-- SUPPLIED RECORDS follows --
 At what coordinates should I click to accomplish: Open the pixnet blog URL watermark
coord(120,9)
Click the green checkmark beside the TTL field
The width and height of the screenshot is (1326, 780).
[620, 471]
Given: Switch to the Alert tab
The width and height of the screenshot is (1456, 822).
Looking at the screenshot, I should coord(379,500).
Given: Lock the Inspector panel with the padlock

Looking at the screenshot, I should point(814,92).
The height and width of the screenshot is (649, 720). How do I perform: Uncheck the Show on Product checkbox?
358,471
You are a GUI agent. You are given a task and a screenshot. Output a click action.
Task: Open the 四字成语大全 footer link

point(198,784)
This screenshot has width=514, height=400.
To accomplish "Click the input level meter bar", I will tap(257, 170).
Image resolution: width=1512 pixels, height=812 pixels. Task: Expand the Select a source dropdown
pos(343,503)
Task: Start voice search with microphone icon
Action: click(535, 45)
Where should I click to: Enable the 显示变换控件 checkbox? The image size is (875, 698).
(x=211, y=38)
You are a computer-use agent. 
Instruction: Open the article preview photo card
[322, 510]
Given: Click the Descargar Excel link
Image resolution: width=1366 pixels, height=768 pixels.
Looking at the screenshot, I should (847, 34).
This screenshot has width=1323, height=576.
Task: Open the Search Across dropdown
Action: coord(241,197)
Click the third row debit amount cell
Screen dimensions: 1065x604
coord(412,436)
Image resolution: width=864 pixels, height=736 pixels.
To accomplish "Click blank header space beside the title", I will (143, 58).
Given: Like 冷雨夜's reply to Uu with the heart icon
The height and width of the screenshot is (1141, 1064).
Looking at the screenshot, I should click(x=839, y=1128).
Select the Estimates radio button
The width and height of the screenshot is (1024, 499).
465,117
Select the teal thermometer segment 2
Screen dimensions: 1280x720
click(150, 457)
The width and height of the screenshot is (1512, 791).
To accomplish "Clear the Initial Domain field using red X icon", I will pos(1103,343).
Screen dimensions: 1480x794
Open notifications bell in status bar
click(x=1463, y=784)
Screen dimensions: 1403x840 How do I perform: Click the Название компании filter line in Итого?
-- SUPPLIED RECORDS concluded --
* **WHAT YOU ARE ASKED TO DO**:
An exact transcription of all the records is needed.

* **RESULT**:
 At what coordinates should I click to accomplish: Open the pixnet blog URL watermark
coord(120,9)
Click the green checkmark beside the TTL field
The width and height of the screenshot is (1326, 780).
[620, 471]
Given: Switch to the Alert tab
The width and height of the screenshot is (1456, 822).
Looking at the screenshot, I should coord(379,500).
Given: Lock the Inspector panel with the padlock

Looking at the screenshot, I should point(814,92).
The height and width of the screenshot is (649, 720). How do I perform: Uncheck the Show on Product checkbox?
358,471
You are a GUI agent. You are given a task and a screenshot. Output a click action.
Task: Open the 四字成语大全 footer link

point(198,784)
This screenshot has width=514, height=400.
To accomplish "Click the input level meter bar", I will tap(257, 170).
Image resolution: width=1512 pixels, height=812 pixels. Task: Expand the Select a source dropdown
pos(343,503)
Task: Start voice search with microphone icon
Action: click(535, 45)
Where should I click to: Enable the 显示变换控件 checkbox? The image size is (875, 698).
(x=211, y=38)
You are a computer-use agent. 
Instruction: Open the article preview photo card
[322, 510]
Given: Click the Descargar Excel link
Image resolution: width=1366 pixels, height=768 pixels.
Looking at the screenshot, I should (847, 34).
This screenshot has width=1323, height=576.
Task: Open the Search Across dropdown
Action: coord(241,197)
Click the third row debit amount cell
Screen dimensions: 1065x604
coord(412,436)
Image resolution: width=864 pixels, height=736 pixels.
To accomplish "Click blank header space beside the title", I will (143, 58).
Given: Like 冷雨夜's reply to Uu with the heart icon
The height and width of the screenshot is (1141, 1064).
Looking at the screenshot, I should click(x=839, y=1128).
Select the Estimates radio button
The width and height of the screenshot is (1024, 499).
465,117
Select the teal thermometer segment 2
Screen dimensions: 1280x720
click(150, 457)
The width and height of the screenshot is (1512, 791).
To accomplish "Clear the Initial Domain field using red X icon", I will pos(1103,343).
Screen dimensions: 1480x794
Open notifications bell in status bar
click(x=1463, y=784)
Screen dimensions: 1403x840 How do I perform: Click the Название компании filter line in Итого?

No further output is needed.